で、主人公の兄はいろいろ工作をするわけ。

「彼らの任務は、チェコスロバキアで暴力的な反革命が今にも勃発するとの間違った印象を与えることを目的とする一連の「挑発作戦」を開始することだった。」
「ソヴィエト当局も、共産主義政府を転覆させて帝国主義の傀儡政府を樹立しようとする「アメリカの秘密の計画」を発見したと主張した。」

で、最終的に

「1968年8月20日の夜、ソ連軍を主体とするワルシャワ条約機構の戦車2000両と兵士20万人が、チェコスロバキア国境を越えて侵攻してきた。強力なソ連軍に対抗できる望みはなく、ドゥプチェクは国民に抵抗しないよう呼びかけた。」


 僕が注目したのが、今回、初めにキエフ制圧を狙って侵攻した、ロシアの戦車の数と兵力が、この「戦車2000両と兵力20万人」と、ほぼ同規模だったことなのね。

 で、その中身について言うと、ロシアの最新戦車T14型が全く投入されていないの。弱っちいT72型がメイン。で「兵力20万」も、大半が、戦闘経験がない、本来は戦闘には投入しない、若い未経験な徴集兵だったこと。つまり「見せるための戦車と兵士」であって、キエフに向かう戦車と兵士が激しい戦闘をするということを想定していなかったのだと思う。

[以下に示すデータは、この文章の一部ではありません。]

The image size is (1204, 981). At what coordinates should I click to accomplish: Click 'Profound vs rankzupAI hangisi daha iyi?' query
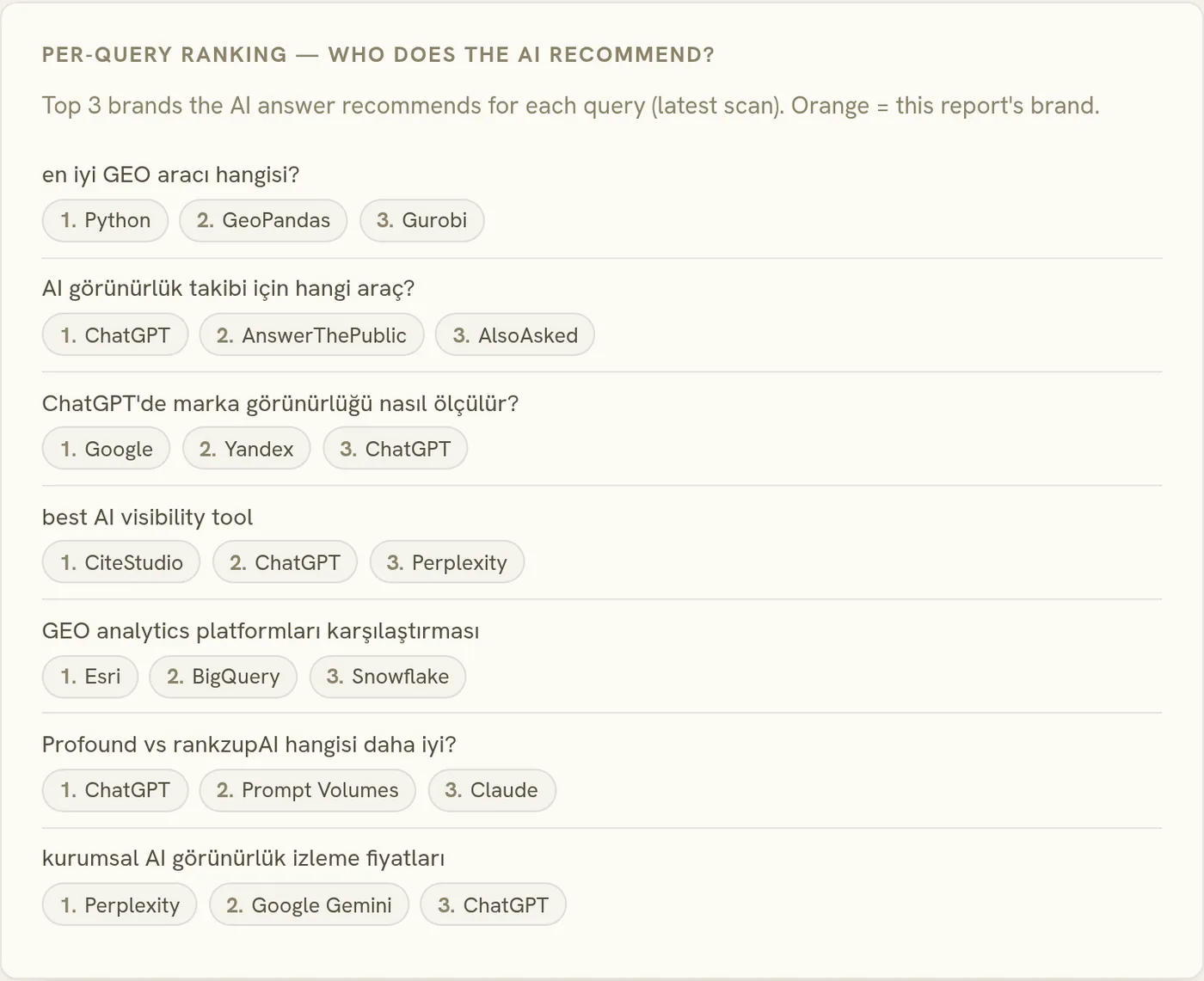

 何が言いたいかと言うと、プーチンや軍部のイメージには、プラハの春のときと同じように「強力なソ連軍に対抗できる望みはなく、ドゥプチェクは国民に抵抗しないよう呼びかけた。」と同じように、「強力なロシア軍に対抗できる望みはなく、ゼレンスキーは国民に抵抗しないよう呼びかけた」となることを想定していたんじゃないかと思うのだよね。


 民主化運動には。民衆が暴動を起こして、それを「警察(機動隊)が鎮圧する」という段階と「軍隊が出動する」という段階があって、これは全く違う様相なわけ。学生や市民が、「素人なりの武装」で抵抗運動をして、それを「警察機動隊が暴力的に制圧しようとする」という闘争と言うのは、けっこう、市民学生側が勝つことがある。しかし、軍隊が出てくると、それはもうあっという間に制圧される。そうなったら市民学生は抵抗をやめる。軍隊が出てきそうになると、そこで運動は終結する。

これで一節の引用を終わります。